- **Written tasks**:
(1) Reproduce the part of the access control case study starting at "Permission Diff Panel" and ending at "by this idea.".
(2) Answer these questions from the access control case study:
(a) How long was the project's duration?
(b) Which four platforms were included in the competitive analysis?
(c) What status is given to the Simulation Mode approach?

- **Given passage**:
══════════

Designing a Risk-Aware Access Control System
CLIENT
: Personal / Conceptual Project
PRODUCT
: Permission Management System (SaaS)
DURATION
: 2 Weeks
CAPACITY
: Sole Product Designer
TEAM MODEL
: Independent
STATUS
: Concept · Not Shipped
IN A NUTSHELL
A risk-aware access control system that helps admins understand the real-world impact of permission changes — before they happen.
IMPACT
Effective access visible before every change, not after
Zero silent high-risk changes — all require explicit review
Single screen to fully debug any member's access state
Platform UX
Systems Thinking
Decision-Support Design
Context
Permissions are a decision problem, not a settings problem.
As teams grow, access control breaks down — not because admins configure things wrong, but because the system never shows them what the outcome actually is. A role change can silently affect dozens of users. Issues surface only after access is live.
This project redesigns permission management as a decision-support surface — making every change visible, deliberate, and safely reversible.
The Problem
Three gaps made every change feel risky.
Invisible Outcomes
Admins configured roles and permissions, but never saw the resulting effective access.
Silent Blast Radius
One role change could affect many users. The system never surfaced the impact beforehand.
No Recovery Path
Mistakes were only visible after access went live — with no structured way to undo them.
Core Insight
Admins weren’t failing to configure correctly. They lacked enough information to know if their configuration was correct at all.
Research & Discovery
Understanding where existing systems fails
To understand how real-world permission systems work at scale, I conducted a competitive analysis of four widely used platforms: AWS IAM, GitHub, Notion, and Slack.
AWS IAM
Strength
Granular policy-based control
Gap
Extremely complex mental model
Lesson
Surface effective access clearly
GitHub
Strength
Clear role hierarchy
Gap
No preview of affected users
Lesson
Show impact before applying changes
Notion
Strength
Simple role model
Gap
No exception mechanism
Lesson
Use overrides instead of new roles
Slack
Strength
Workspace vs channel permission separation
Gap
No clear recovery tools
Lesson
Permission changes must be auditable
Audit conducted by reviewing public documentation, help articles, and hands-on exploration of each platform's admin UI.
DESIGN EXPLORATION
Three Approaches I Considered
Before committing to the final design, I explored three distinct approaches to the core problem of making
permission changes safer. Each had genuine merit — and real tradeoffs.
Simulation Mode
Rejected
Approach
A dedicated 'sandbox' environment where admins could trial permission changes without affecting live access.
Changes would only go live after explicit promotion.
Pros
High safety — zero accidental live changes
Engineers would love the mental model
Cons
Adds cognitive overhead for simple changes
Dual-state is confusing: which is 'real'?
Likely underused — admins skip straight to live
Too much friction for routine changes. Better suited for CI/CD tooling than admin UX.
Permission Diff Panel
Partially adopted
Approach
A persistent side panel showing a real-time 'diff' of current vs proposed permissions as the admin makes
selections — similar to a code diff view.
Pros
Real-time feedback without modal interruption
Familiar mental model for technical admins
Cons
Diff is about permissions, not affected people
Doesn't solve blast radius visibility
Non-technical admins find diffs confusing
The live Effective Access panel in the Permission Editor was directly inspired by this idea.

══════════

- **Data**:
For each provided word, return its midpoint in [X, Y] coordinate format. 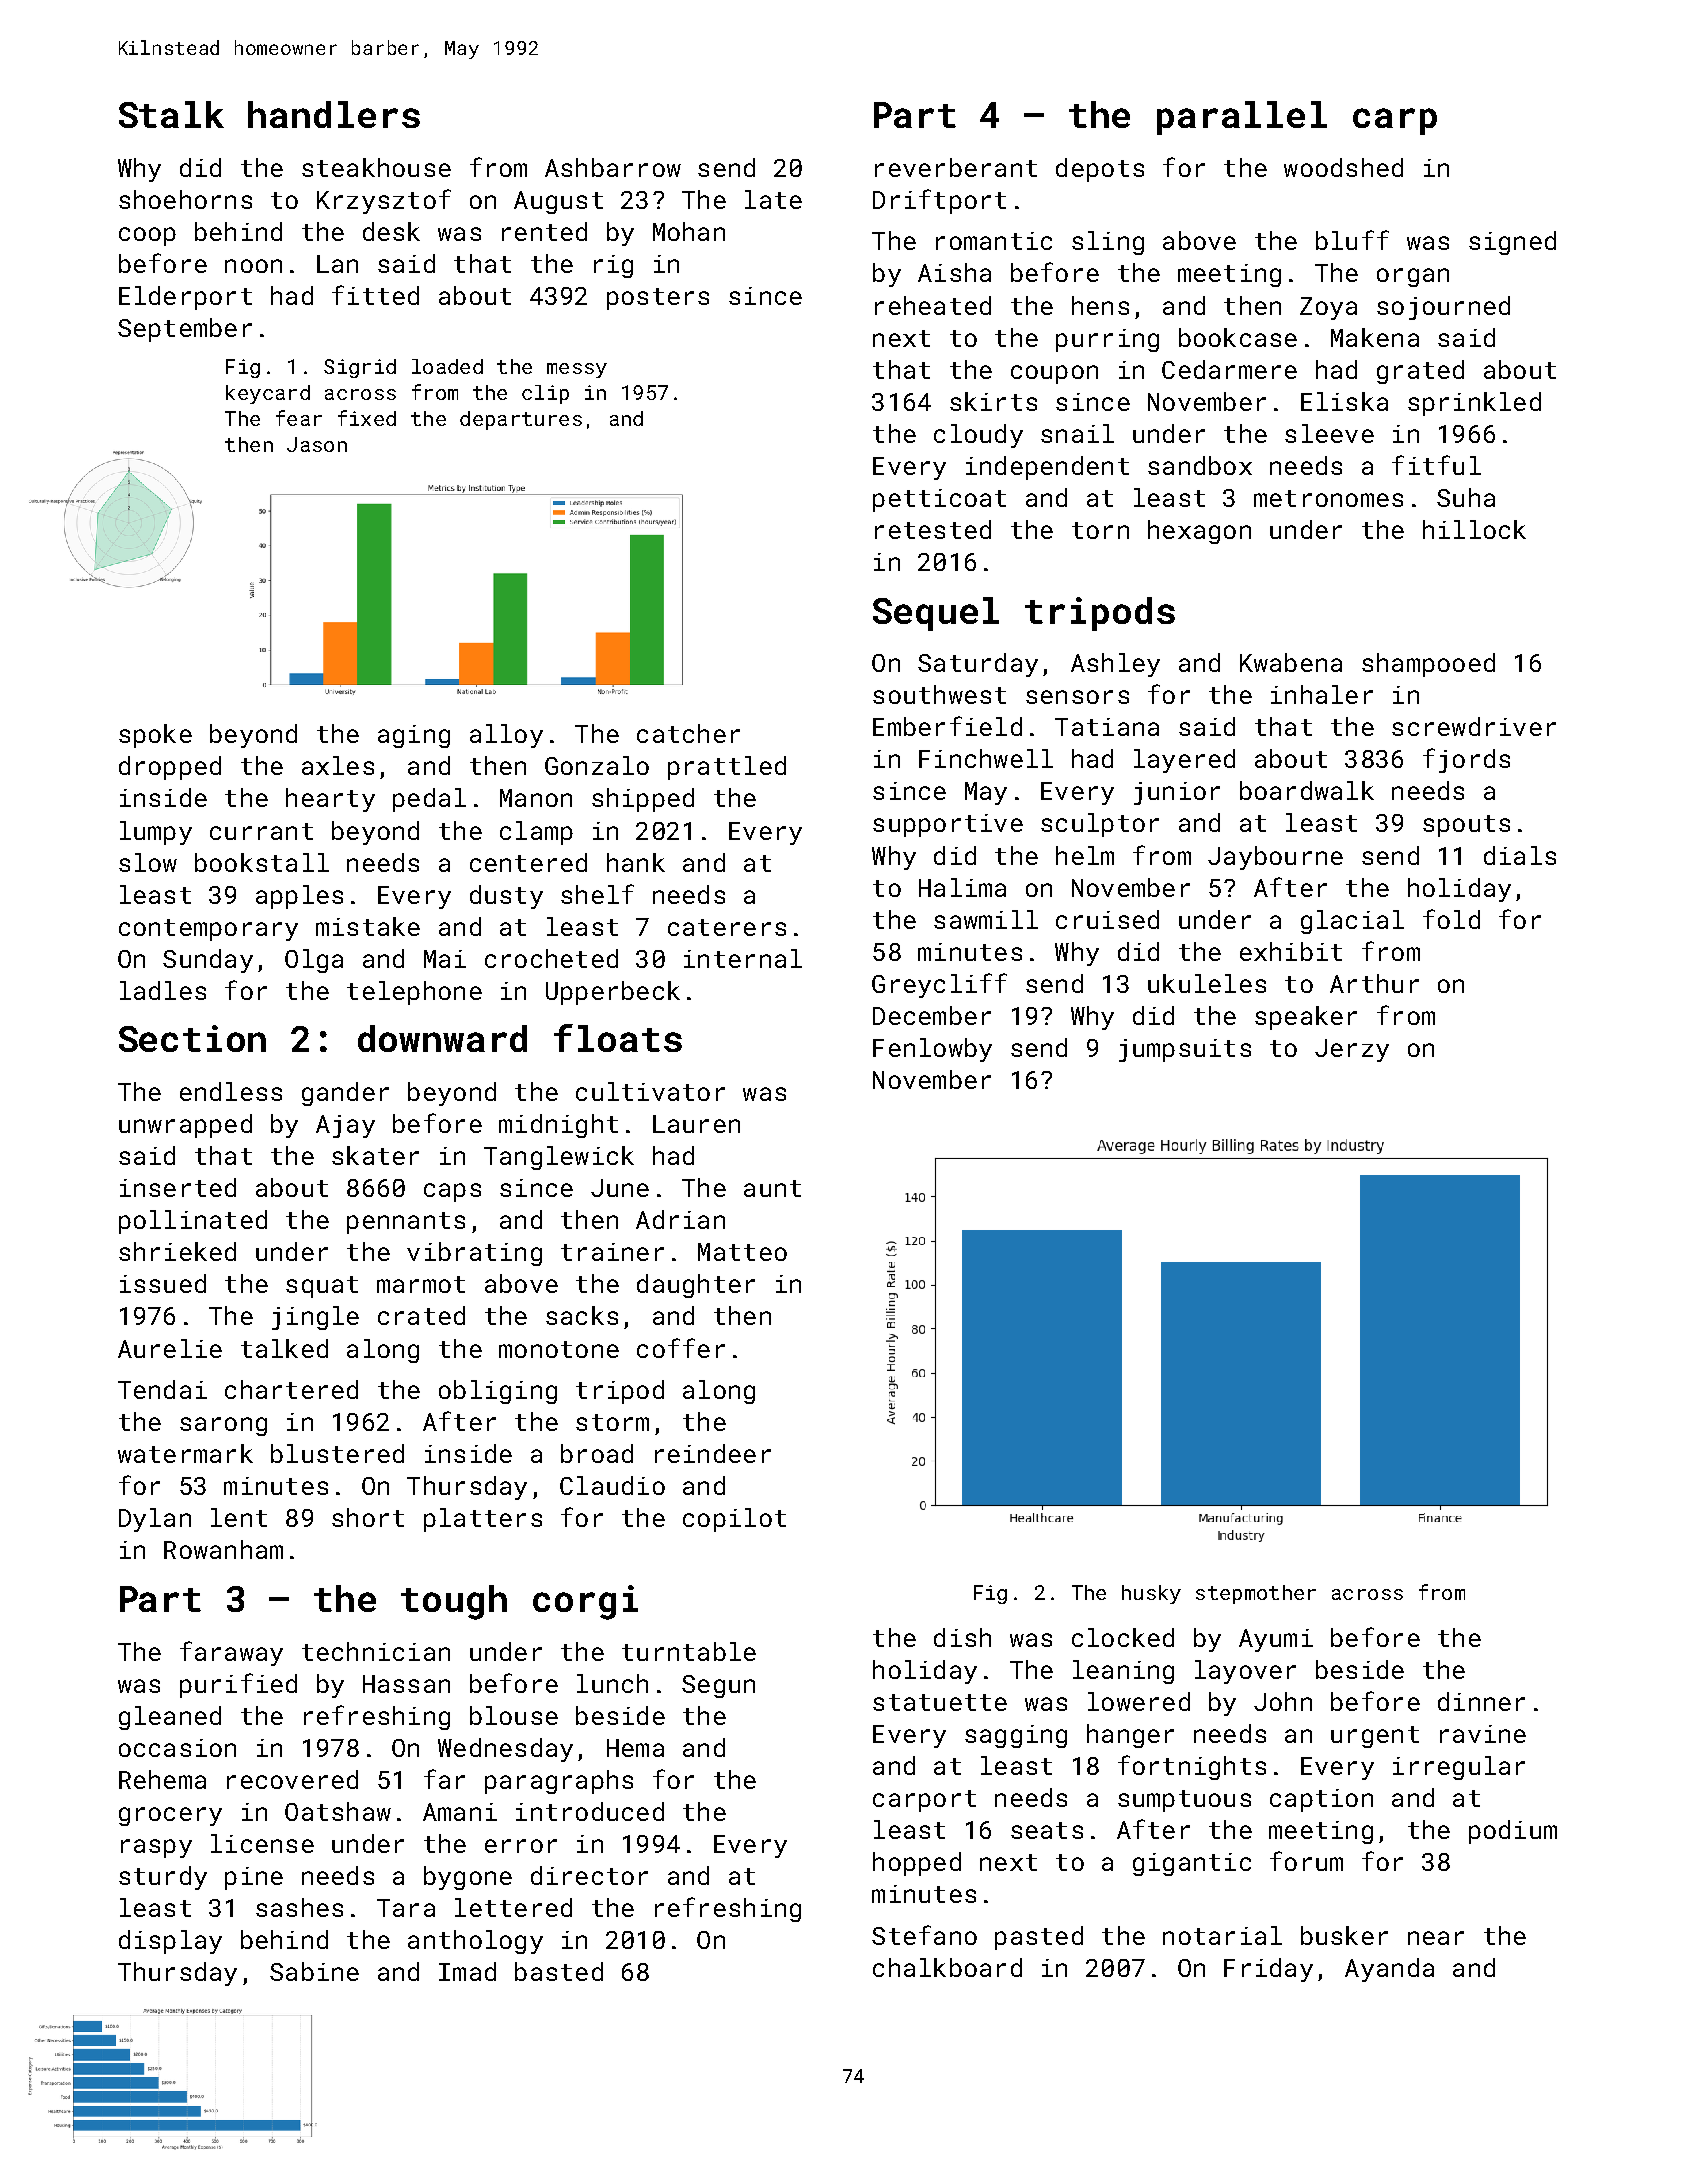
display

══════════

- **Results**:
(1)
Permission Diff Panel
Partially adopted
Approach
A persistent side panel showing a real-time 'diff' of current vs proposed permissions as the admin makes
selections — similar to a code diff view.
Pros
Real-time feedback without modal interruption
Familiar mental model for technical admins
Cons
Diff is about permissions, not affected people
Doesn't solve blast radius visibility
Non-technical admins find diffs confusing
The live Effective Access panel in the Permission Editor was directly inspired by this idea.

(2)
(a) 2 weeks
(b) AWS IAM, GitHub, Notion, and Slack
(c) Rejected